--- INFORMATION SHOWN Enclosed Below ---

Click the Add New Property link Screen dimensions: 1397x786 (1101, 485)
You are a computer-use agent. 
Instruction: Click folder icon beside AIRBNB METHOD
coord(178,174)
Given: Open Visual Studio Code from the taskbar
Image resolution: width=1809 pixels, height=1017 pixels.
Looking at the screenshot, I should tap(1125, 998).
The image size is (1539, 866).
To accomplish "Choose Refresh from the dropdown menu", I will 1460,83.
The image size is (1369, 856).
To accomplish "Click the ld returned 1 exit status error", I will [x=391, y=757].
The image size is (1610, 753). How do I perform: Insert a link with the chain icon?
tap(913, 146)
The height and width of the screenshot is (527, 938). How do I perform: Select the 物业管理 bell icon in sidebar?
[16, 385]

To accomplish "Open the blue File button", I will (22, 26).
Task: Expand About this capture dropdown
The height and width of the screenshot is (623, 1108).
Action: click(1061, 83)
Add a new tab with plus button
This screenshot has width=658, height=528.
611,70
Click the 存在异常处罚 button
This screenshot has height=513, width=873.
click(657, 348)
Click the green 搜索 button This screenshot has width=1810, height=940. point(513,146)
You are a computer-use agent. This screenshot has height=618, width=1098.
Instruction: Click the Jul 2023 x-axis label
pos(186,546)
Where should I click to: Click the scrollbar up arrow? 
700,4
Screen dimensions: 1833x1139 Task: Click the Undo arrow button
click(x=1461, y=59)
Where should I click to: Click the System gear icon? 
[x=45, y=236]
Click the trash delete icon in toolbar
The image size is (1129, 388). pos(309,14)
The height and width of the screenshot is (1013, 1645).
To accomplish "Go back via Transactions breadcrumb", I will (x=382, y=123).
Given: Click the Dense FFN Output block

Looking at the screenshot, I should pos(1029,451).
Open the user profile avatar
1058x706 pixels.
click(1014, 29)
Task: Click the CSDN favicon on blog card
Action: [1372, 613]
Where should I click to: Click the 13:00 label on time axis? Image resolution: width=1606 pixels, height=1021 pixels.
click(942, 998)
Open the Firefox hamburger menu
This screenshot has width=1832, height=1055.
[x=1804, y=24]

--- End of Enclosed INFORMATION SHOWN ---

## DESCRIPTION OF THE TASK
Work out how many lines of the data hold the string "computer". State only that number.

## RESULT OF THIS TASK
2